What needs to be done
In the listing, revise the lines starting with the line that contains "Image resolution: width=629" and going on through the line that contains "(x=305, y=87)", replacing "time marker" with "time label" and leaving everything else unchanged. Give only those lines, and omit the pictures.

Data excerpts
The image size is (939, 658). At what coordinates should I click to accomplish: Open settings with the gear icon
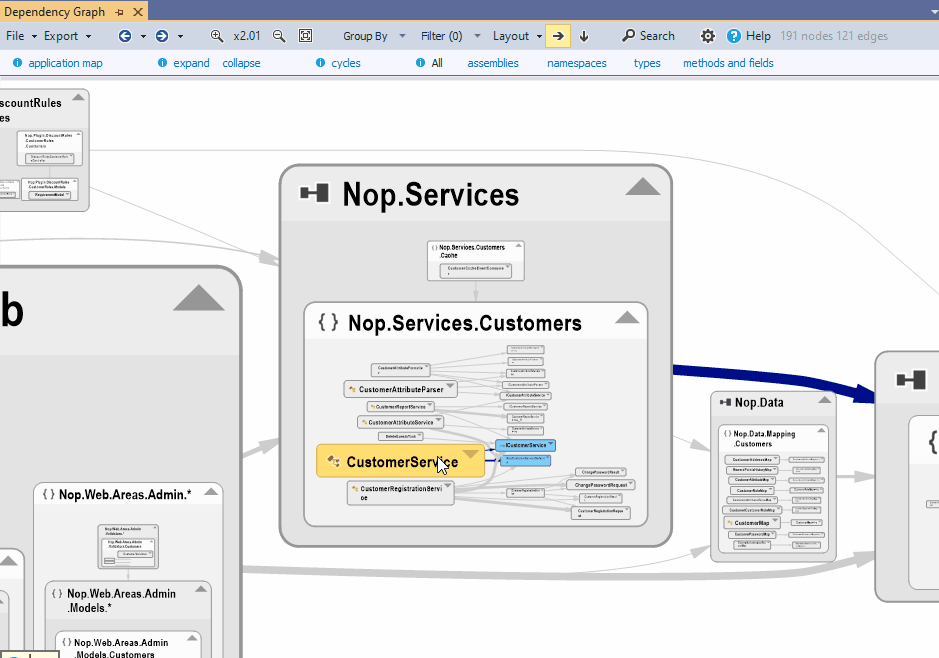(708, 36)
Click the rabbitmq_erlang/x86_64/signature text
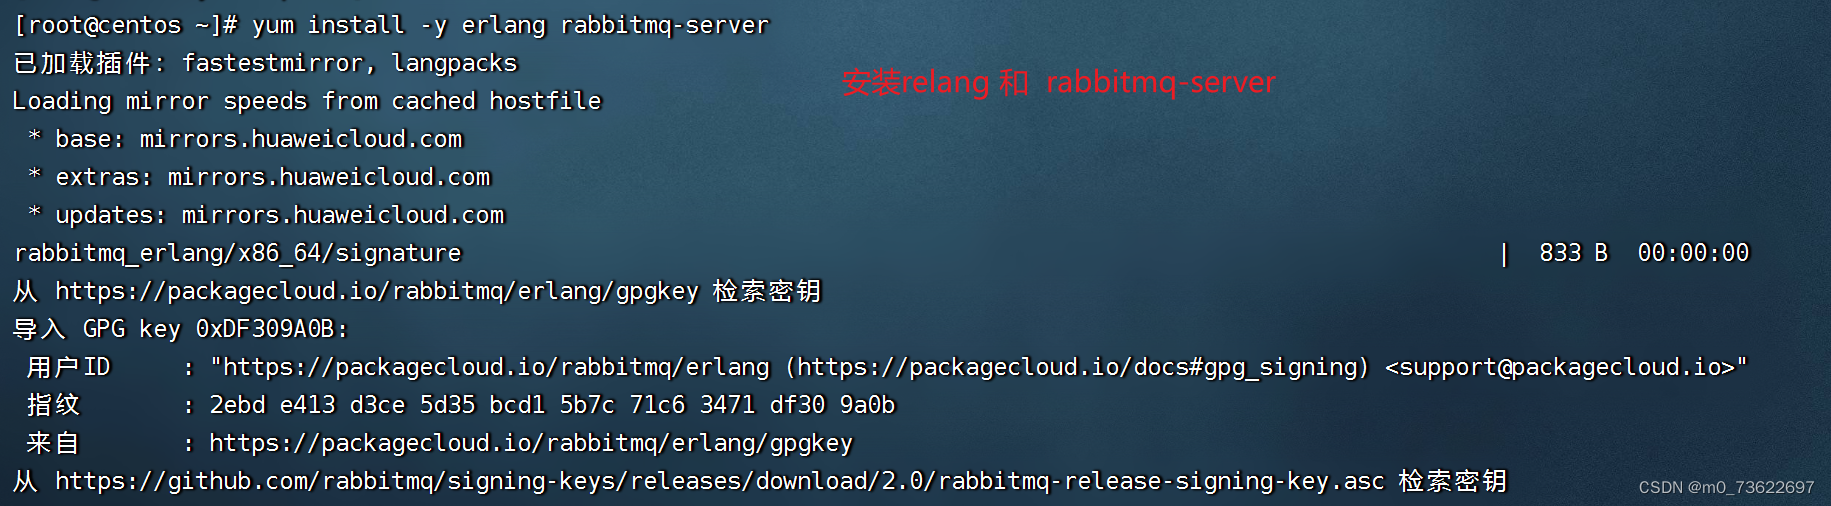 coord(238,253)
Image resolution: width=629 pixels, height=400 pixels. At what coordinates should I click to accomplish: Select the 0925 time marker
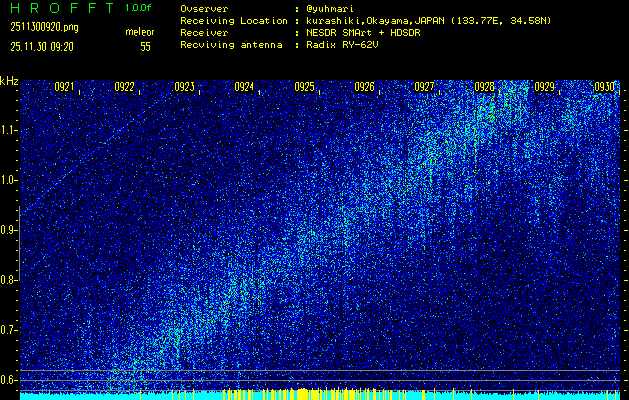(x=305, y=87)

==

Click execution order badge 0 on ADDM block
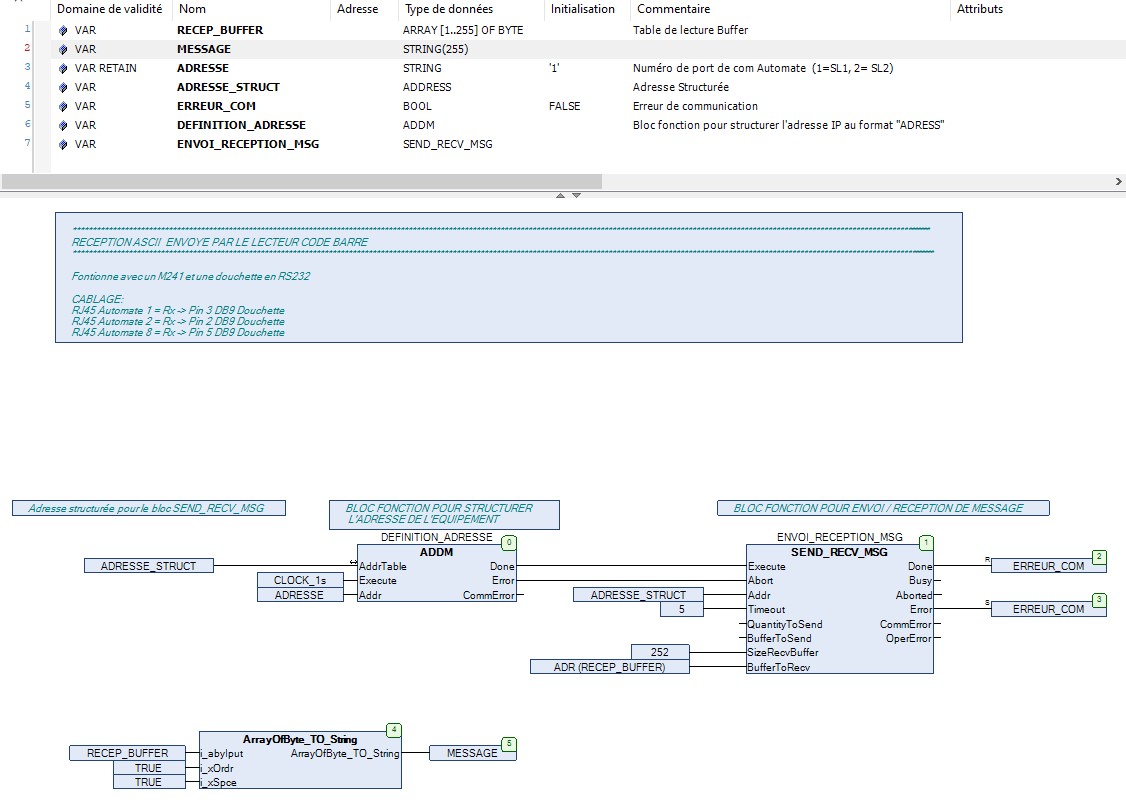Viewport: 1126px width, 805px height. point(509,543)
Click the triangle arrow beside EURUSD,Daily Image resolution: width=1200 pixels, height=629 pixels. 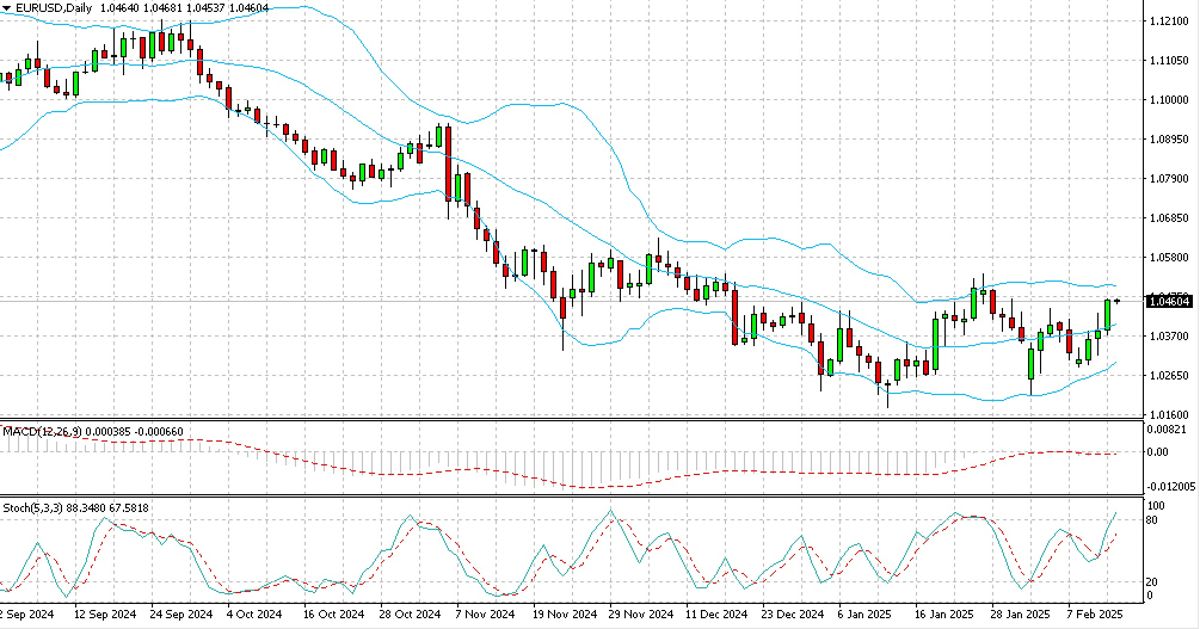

Answer in full
Image resolution: width=629 pixels, height=400 pixels. At what coordinates should I click to accomplish: Select the 0925 time label
(x=305, y=87)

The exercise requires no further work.